WHAT TO DO —
1) Answer these questions from the biography of Petra Ecclestone, one line each and marked the same way:
(a) What illness did she contract at the age of 14?
(b) What was the name of the menswear label she created at 19?
(c) Which clothing manufacturer did she sign a contract with in April 2009?
2) Translate this sentence from the biography of Petra Ecclestone into Spanish: "She attended Trevor-Roberts School, then Francis Holland School, and Benenden School."
3) Continue the biography of Petra Ecclestone from the point where it stops.

EXCERPTED PASSAGE —
++++

Petra Ecclestone (born 19 December 1988) is a British heiress, model, fashion designer and socialite.

Early life
Ecclestone was born in London as the younger daughter of former Armani model Slavica Radić and English Formula One billionaire Bernie Ecclestone. She has an older sister, Tamara Jane, an older paternal half-sister, Deborah, and a younger paternal half-brother, Alexander.

She attended Trevor-Roberts School, then Francis Holland School, and Benenden School.

She contracted viral meningitis at the age of 14, and told the media that it "changed her life forever". She said "I no longer take my health for granted ... I'm now a health freak and a hypochondriac. I'm obsessed with cleanliness, I eat healthily and take my vitamins." She has since become an ambassador for the Meningitis Trust.

Fashion career
Growing up, she wanted to be a fashion designer. She decided to make menswear because it is a "bigger niche" and because "womenswear was too saturated".

At the age of 19, she created the menswear label FORM, which was sold into retailers including Harrods from October 2008. In April 2009, it was announced that Petra had signed a contract with the Croatian clothing manufacturer Siscia.

++++

EXERCISE DATA —
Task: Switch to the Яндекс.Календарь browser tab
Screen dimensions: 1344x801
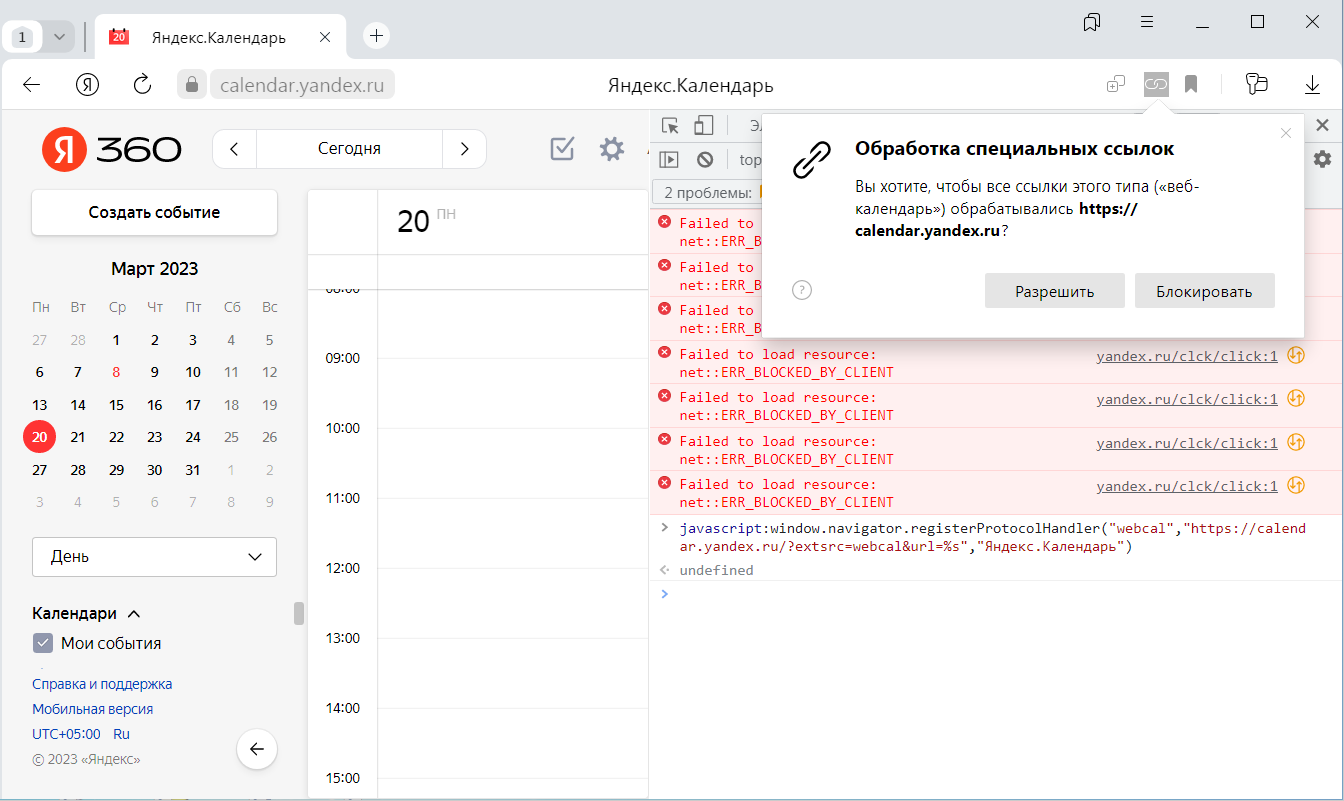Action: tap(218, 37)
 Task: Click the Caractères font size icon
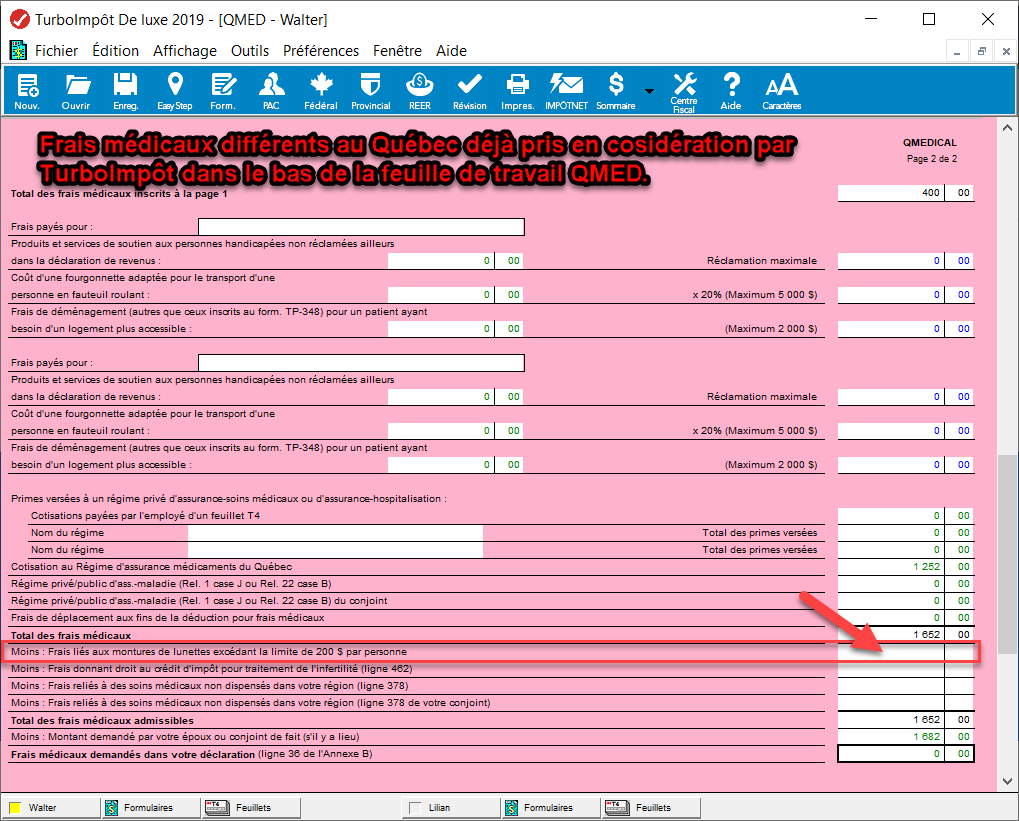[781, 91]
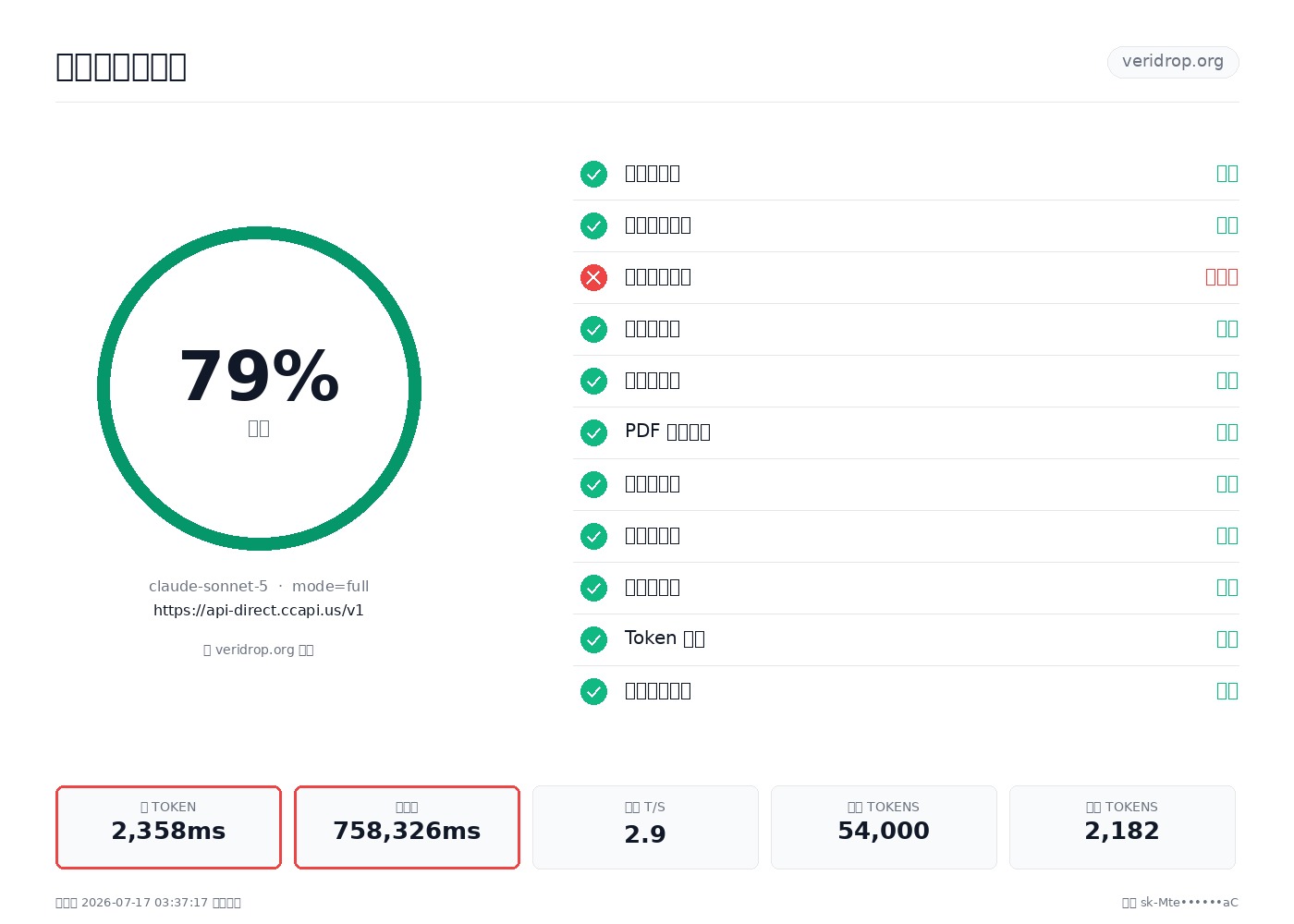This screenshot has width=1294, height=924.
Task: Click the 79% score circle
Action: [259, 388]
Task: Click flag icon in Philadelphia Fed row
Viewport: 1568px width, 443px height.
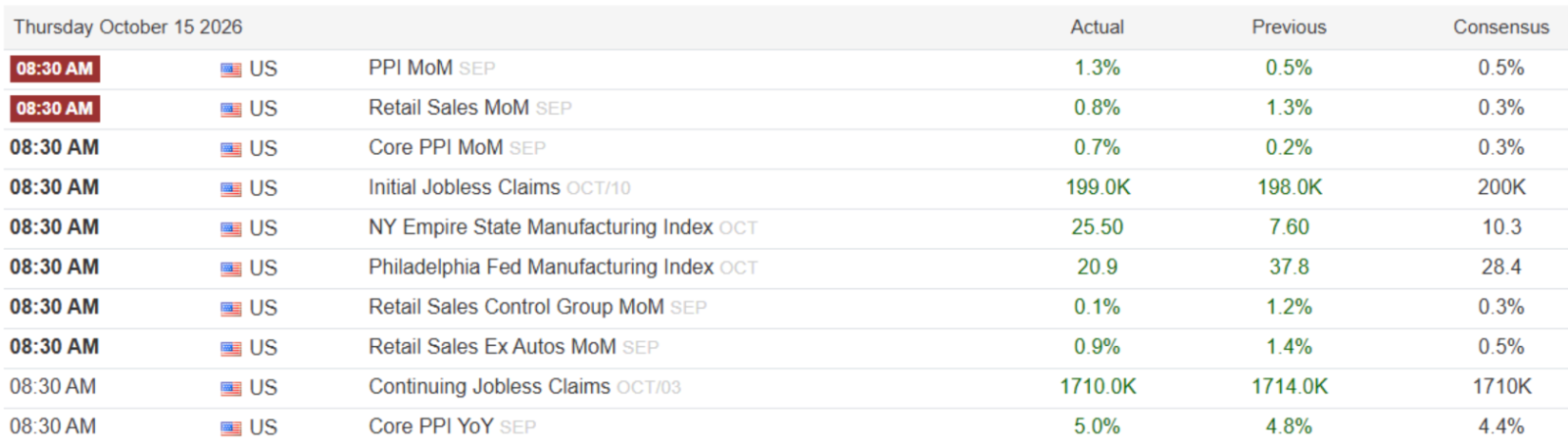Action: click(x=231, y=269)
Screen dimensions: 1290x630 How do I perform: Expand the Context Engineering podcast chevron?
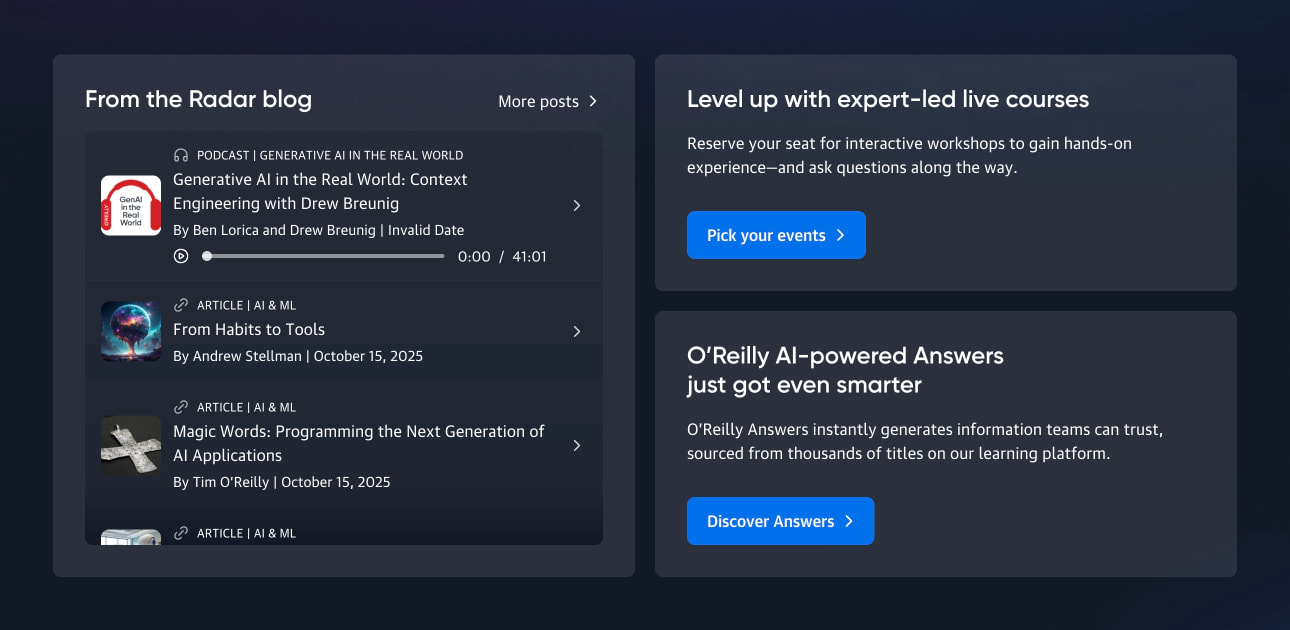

++++

RESULTS FOR THE EXERCISE —
1)
(a) Viral meningitis
(b) FORM
(c) Siscia, a Croatian clothing manufacturer

2) Asistió a la Trevor-Roberts School, luego a la Francis Holland School y a la Benenden School.

3)
Personal life

As well as English, she speaks Croatian fluently and understands French and Italian.

On 27 August 2011, Ecclestone married businessman James Stunt. She gave birth to their first child, a daughter, in February 2013. In April 2015 she gave birth to twin boys. Their divorce was finalised on 12 October 2017, along with an agreed split of their estimated £5.5 billion joint wealth, and she reverted to her maiden name. In 2020 she gave birth to her second daughter. On 16 July 2022, Ecclestone married businessman Sam Palmer.

Residences
Her  mansion, The Manor, was the former residence of Candy and Aaron Spelling, and was the largest house in Los Angeles County. According to a 2012 article in The Wall Street Journal, she had first viewed several other properties, including a 36,000-square-foot property on Sunset Boulevard, priced at $49.5 million. The real estate broker Rick Hilton said: "I showed her several properties but they weren't grand enough." In 2014, Ecclestone put The Manor back on the market with a price tag of $150 million. However, she reportedly turned down an offer that met her price in December 2015. The Manor was relisted for sale in October 2016 with an asking price of $200 million. In June 2019, it sold to an anonymous buyer for $119.7 million, the highest sale price in Californian history.  

She also owns a residence in Chelsea, London, that she bought in 2010 for $90 million. The owner of the construction company that worked on the building, Sayed Bukhari, said in The Wall Street Journal article that she had already been offered more than $125 million for the four-storey home.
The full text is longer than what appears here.